Regarding paramorphisms:
Consider the catamorphism on the type of Peano naturals,
data Nat = Zero | Succ Nat
cataNat :: a -> (a -> a) -> Nat -> a
cataNat e f = cata
where
cata Zero = e
cata (Succ k) = f (cata k)
Have a look at the case for Succ. Note that cata only operates on the
immediate child n; it leaves the Succ node itself untouched. This
makes it quite hard to define structural-recursive functions that
also need access to the complete node.
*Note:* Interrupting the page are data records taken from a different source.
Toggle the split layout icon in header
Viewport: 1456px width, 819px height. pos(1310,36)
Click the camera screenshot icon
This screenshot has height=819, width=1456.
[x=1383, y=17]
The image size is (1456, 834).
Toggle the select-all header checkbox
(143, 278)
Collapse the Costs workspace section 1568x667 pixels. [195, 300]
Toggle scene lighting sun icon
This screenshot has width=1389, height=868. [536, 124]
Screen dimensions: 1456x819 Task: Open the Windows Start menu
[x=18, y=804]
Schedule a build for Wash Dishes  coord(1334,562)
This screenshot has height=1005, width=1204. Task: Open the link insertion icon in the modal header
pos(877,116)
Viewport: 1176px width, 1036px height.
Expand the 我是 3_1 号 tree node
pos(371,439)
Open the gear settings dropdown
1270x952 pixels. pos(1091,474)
For instance, a clumsy way to
define the factorial on Peano naturals is
fac' :: Nat -> Nat
fac' = snd . cataNat e f
where
e = (Zero, Succ Zero)
f (n, k) = (Succ n, Succ n `times` k)
Paramorphisms are like catamorphisms but provide access to the nodes
themselves too:
paraNat :: a -> (Nat -> a -> a) -> Nat -> a
paraNat e g = para
where
para Zero = e
para n@(Succ k) = g n (para k)
The factorial can now be written as
fac :: Nat -> Nat
fac = paraNat (Succ Zero) times
Another example is the paramorphism on lists:
paraList :: b -> (a -> [a] -> b -> b) -> [a] -> b
paraList e g = para
where
para [] = e
para (x : xs) = g x xs (para xs)
Regarding generic catamorphisms: check out (datatype) generic
programming or polytypic programming.